* TO BE DONE:
Could you output, word for word, the stretch of entries from the line containing "Given: Click the person icon beside 나의 정보" through the line containing "Looking at the", leaving the pictures out?

— start of MATERIAL SUPPLIED —

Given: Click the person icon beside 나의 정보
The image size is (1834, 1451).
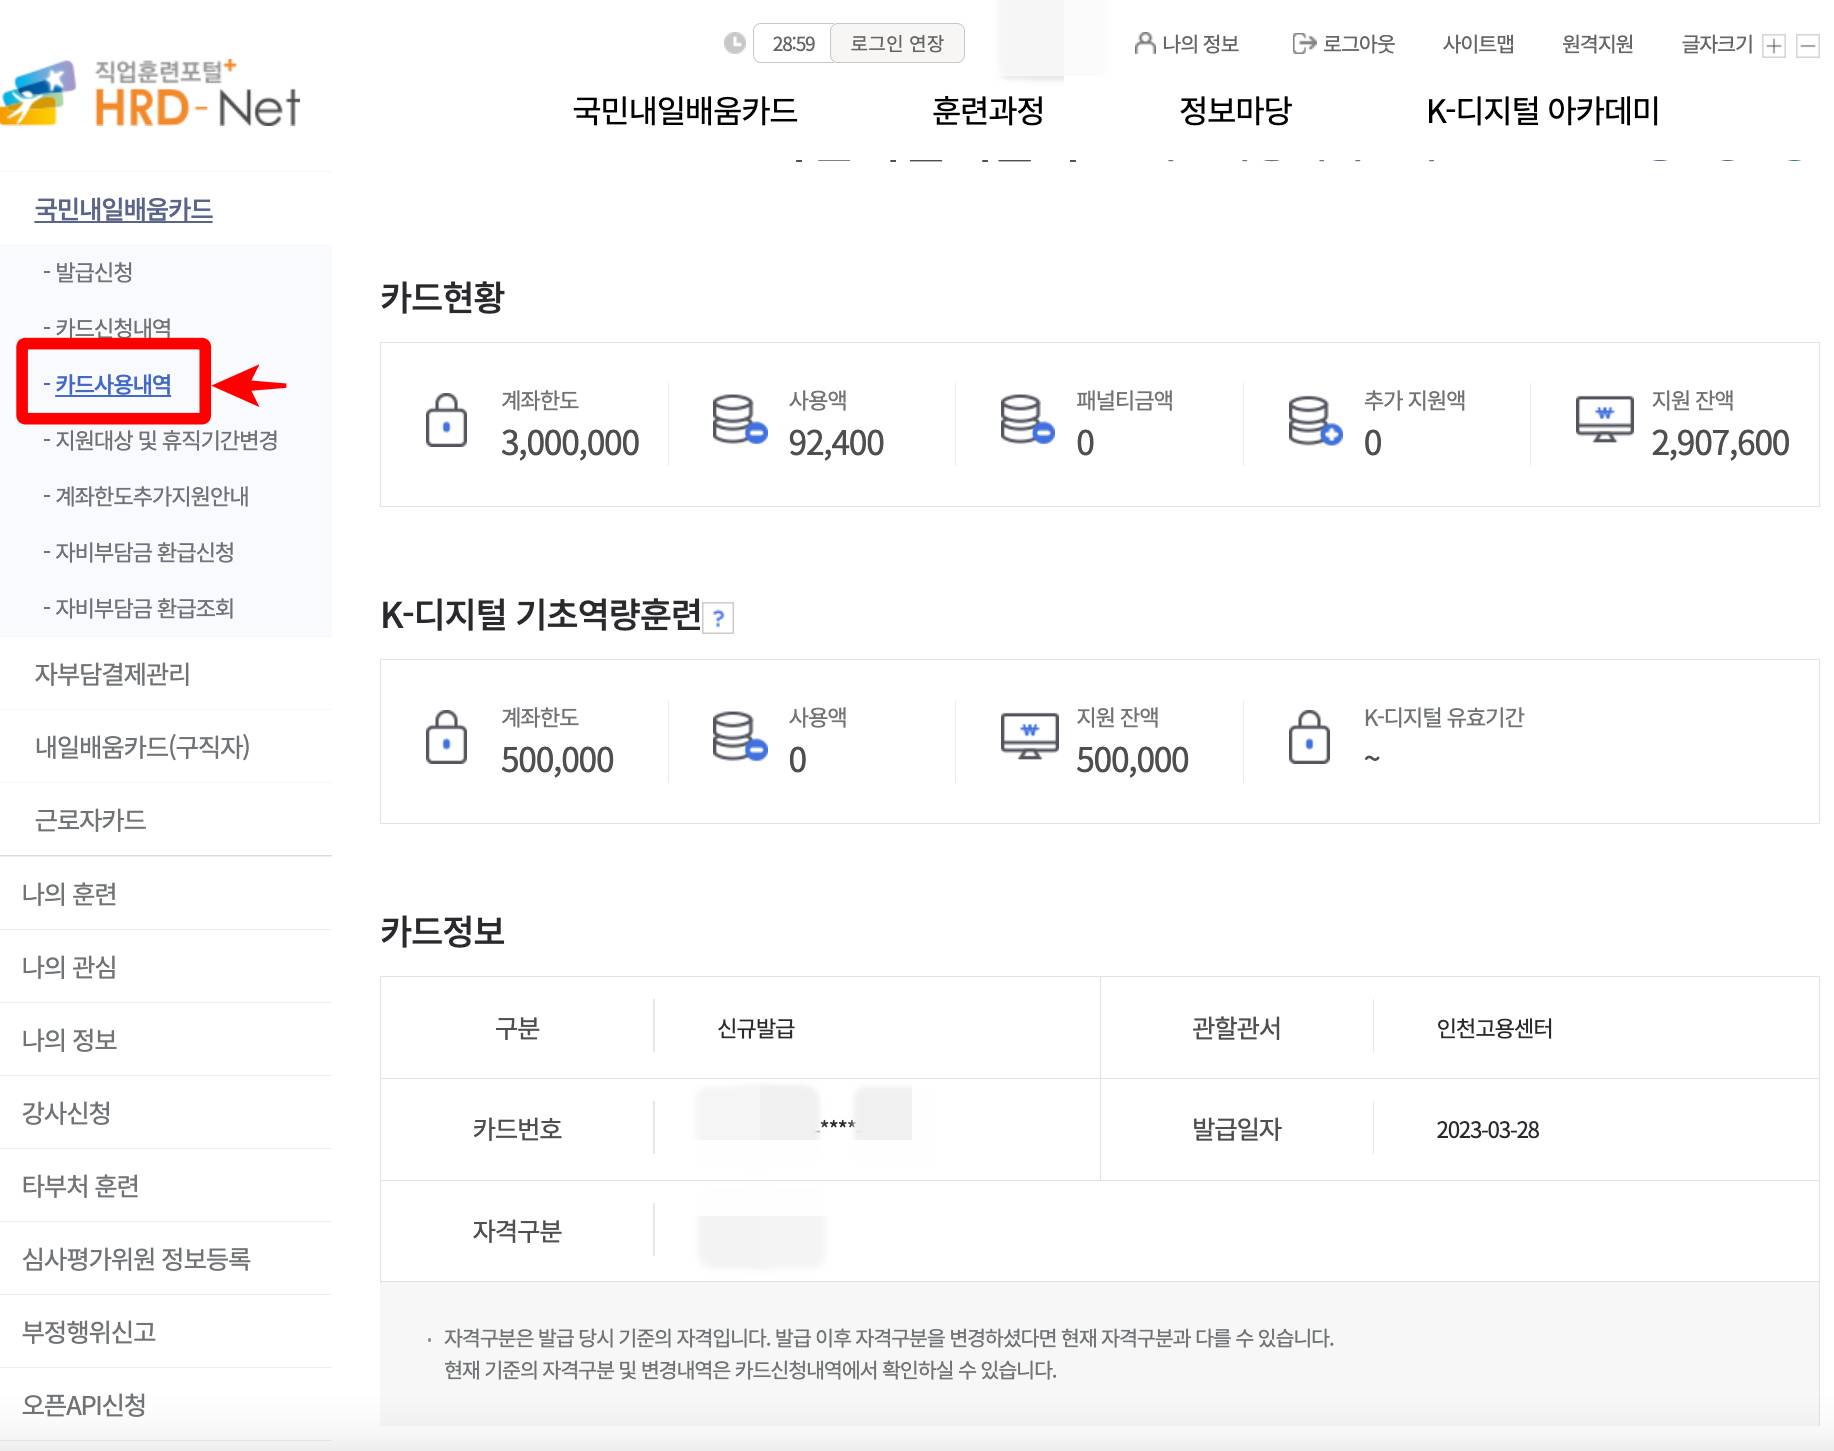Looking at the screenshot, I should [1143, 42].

— end of MATERIAL SUPPLIED —
— start of MATERIAL SUPPLIED —

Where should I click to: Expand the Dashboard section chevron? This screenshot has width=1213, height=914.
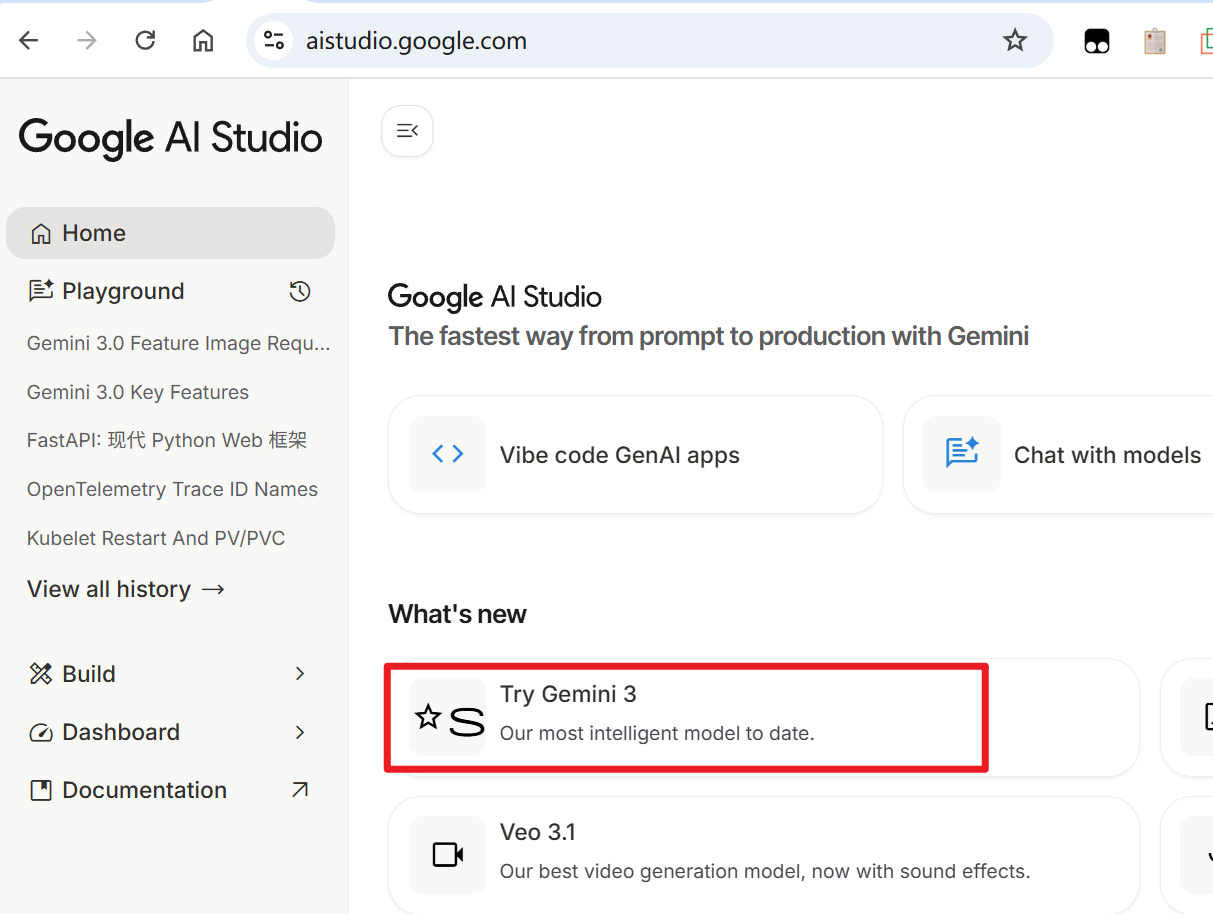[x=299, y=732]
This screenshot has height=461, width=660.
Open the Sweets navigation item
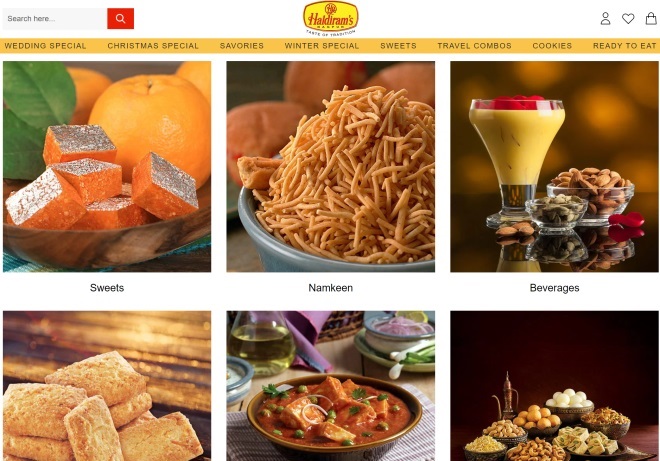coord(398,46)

— end of MATERIAL SUPPLIED —

* RESPONSE:
Given: Click the person icon beside 나의 정보
The image size is (1834, 1451).
Looking at the screenshot, I should [1143, 42].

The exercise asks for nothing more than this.